Task instructions: Count the lines in the items below that contain the word "pixels", and reply with only the number.
-- begin Records shown --
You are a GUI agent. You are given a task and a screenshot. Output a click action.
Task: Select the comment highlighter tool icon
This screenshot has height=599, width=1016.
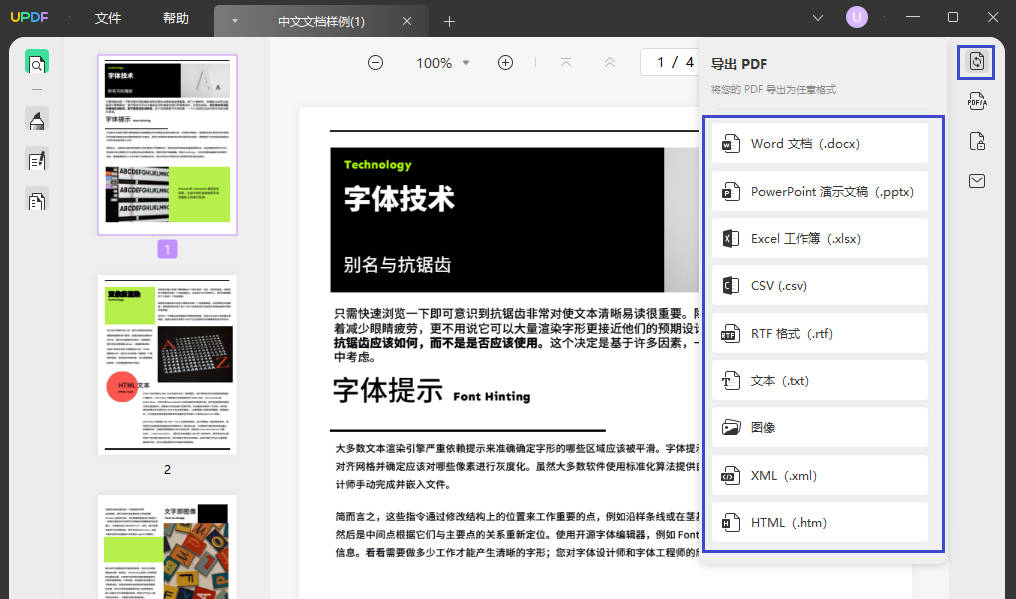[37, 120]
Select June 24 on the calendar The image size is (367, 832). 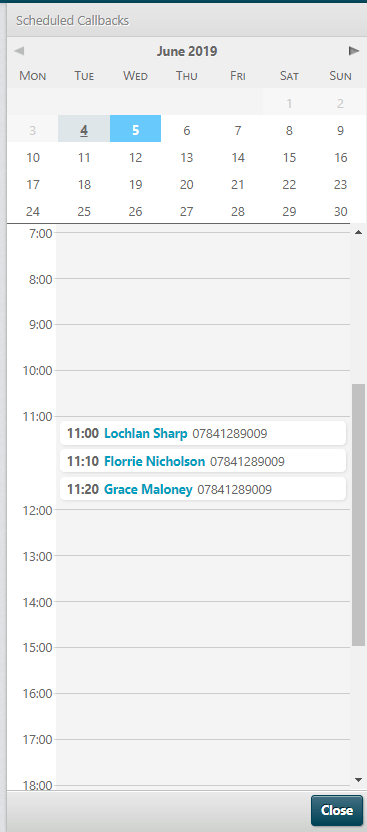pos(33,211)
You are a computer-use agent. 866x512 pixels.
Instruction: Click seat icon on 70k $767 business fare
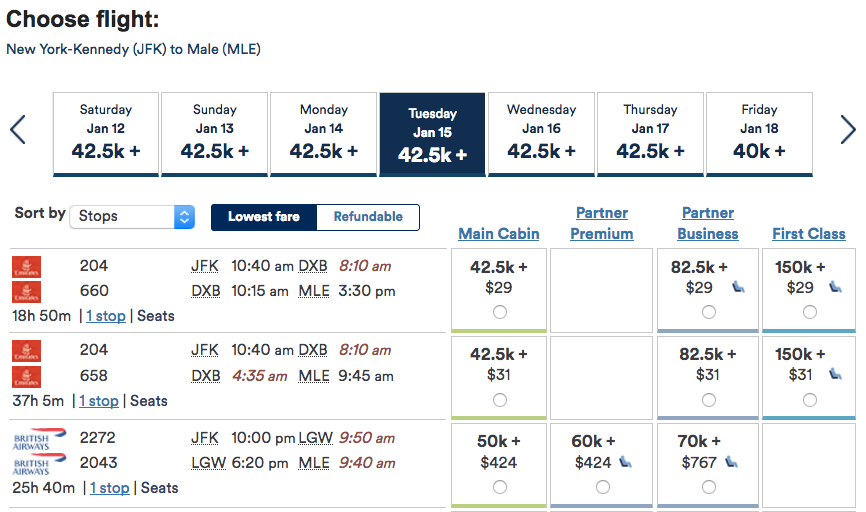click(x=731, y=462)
-- end Records shown --
-- begin Records shown --
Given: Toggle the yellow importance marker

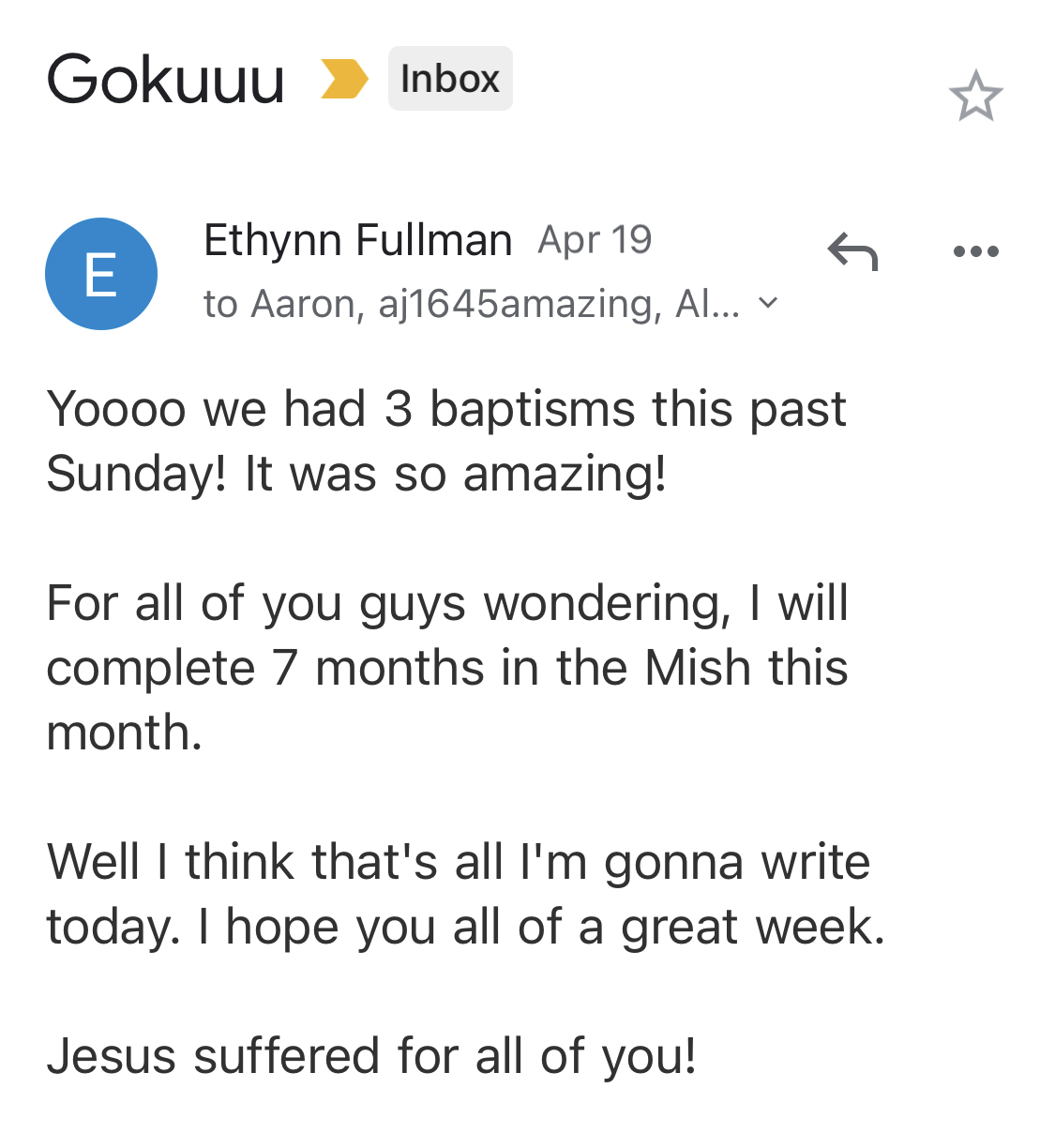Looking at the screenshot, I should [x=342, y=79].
-- end Records shown --
-- begin Records shown --
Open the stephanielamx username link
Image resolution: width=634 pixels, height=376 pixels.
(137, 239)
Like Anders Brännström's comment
-- end Records shown --
Exercise answer: 2